GIVEN INSTRUCTION: Could you put the rows below into a numbered list, leaving out the blank lines?

_____

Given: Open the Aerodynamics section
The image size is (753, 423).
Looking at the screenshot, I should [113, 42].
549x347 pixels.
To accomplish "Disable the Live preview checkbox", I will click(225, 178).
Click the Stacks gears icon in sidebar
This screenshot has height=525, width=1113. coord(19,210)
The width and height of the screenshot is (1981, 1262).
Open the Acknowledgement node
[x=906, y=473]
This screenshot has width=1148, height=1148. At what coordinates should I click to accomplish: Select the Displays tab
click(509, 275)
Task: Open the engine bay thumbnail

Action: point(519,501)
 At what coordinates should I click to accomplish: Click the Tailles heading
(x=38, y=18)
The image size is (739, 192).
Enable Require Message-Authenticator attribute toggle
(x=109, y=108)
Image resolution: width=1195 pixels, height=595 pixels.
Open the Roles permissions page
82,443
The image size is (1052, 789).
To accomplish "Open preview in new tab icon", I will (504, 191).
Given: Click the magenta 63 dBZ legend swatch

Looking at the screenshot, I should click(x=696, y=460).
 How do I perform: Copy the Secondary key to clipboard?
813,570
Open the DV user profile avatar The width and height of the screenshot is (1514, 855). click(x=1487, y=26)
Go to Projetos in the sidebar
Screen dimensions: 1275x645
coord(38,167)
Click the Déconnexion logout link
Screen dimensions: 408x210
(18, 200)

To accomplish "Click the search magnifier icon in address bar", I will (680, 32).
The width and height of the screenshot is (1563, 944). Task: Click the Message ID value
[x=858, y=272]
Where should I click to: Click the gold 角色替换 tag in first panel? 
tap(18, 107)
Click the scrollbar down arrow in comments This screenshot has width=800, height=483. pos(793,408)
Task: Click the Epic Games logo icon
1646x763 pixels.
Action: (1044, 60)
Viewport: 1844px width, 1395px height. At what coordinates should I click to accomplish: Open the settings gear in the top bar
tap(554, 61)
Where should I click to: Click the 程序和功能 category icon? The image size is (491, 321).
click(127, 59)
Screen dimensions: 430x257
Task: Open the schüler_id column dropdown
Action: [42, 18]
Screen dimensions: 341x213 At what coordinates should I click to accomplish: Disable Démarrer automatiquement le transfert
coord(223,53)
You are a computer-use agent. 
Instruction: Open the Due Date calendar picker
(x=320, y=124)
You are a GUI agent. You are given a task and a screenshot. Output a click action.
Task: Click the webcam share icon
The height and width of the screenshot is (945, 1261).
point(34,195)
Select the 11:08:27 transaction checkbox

_____

ANSWER TO THE PROBLEM:
1. Given: Open the Aerodynamics section
2. The image size is (753, 423).
3. Looking at the screenshot, I should [113, 42].
4. 549x347 pixels.
5. To accomplish "Disable the Live preview checkbox", I will click(225, 178).
6. Click the Stacks gears icon in sidebar
7. This screenshot has height=525, width=1113. coord(19,210)
8. The width and height of the screenshot is (1981, 1262).
9. Open the Acknowledgement node
10. [x=906, y=473]
11. This screenshot has width=1148, height=1148. At what coordinates should I click to accomplish: Select the Displays tab
12. click(509, 275)
13. Task: Open the engine bay thumbnail
14. Action: point(519,501)
15.  At what coordinates should I click to accomplish: Click the Tailles heading
16. (x=38, y=18)
17. The image size is (739, 192).
18. Enable Require Message-Authenticator attribute toggle
19. (x=109, y=108)
20. Image resolution: width=1195 pixels, height=595 pixels.
21. Open the Roles permissions page
22. 82,443
23. The image size is (1052, 789).
24. To accomplish "Open preview in new tab icon", I will (504, 191).
25. Given: Click the magenta 63 dBZ legend swatch
26. Looking at the screenshot, I should click(x=696, y=460).
27.  How do I perform: Copy the Secondary key to clipboard?
28. 813,570
29. Open the DV user profile avatar The width and height of the screenshot is (1514, 855). click(x=1487, y=26)
30. Go to Projetos in the sidebar
31. Screen dimensions: 1275x645
32. coord(38,167)
33. Click the Déconnexion logout link
34. Screen dimensions: 408x210
35. (18, 200)
36. To accomplish "Click the search magnifier icon in address bar", I will (680, 32).
37. The width and height of the screenshot is (1563, 944). Task: Click the Message ID value
38. [x=858, y=272]
39. Where should I click to: Click the gold 角色替换 tag in first panel? 
40. tap(18, 107)
41. Click the scrollbar down arrow in comments This screenshot has width=800, height=483. pos(793,408)
42. Task: Click the Epic Games logo icon
43. 1646x763 pixels.
44. Action: (1044, 60)
45. Viewport: 1844px width, 1395px height. At what coordinates should I click to accomplish: Open the settings gear in the top bar
46. tap(554, 61)
47. Where should I click to: Click the 程序和功能 category icon? The image size is (491, 321).
48. click(127, 59)
49. Screen dimensions: 430x257
50. Task: Open the schüler_id column dropdown
51. Action: [42, 18]
52. Screen dimensions: 341x213 At what coordinates should I click to accomplish: Disable Démarrer automatiquement le transfert
53. coord(223,53)
54. You are a computer-use agent. 
55. Instruction: Open the Due Date calendar picker
56. (x=320, y=124)
57. You are a GUI agent. You are given a task and a screenshot. Output a click action.
58. Task: Click the webcam share icon
59. The height and width of the screenshot is (945, 1261).
60. point(34,195)
61. Select the 11:08:27 transaction checkbox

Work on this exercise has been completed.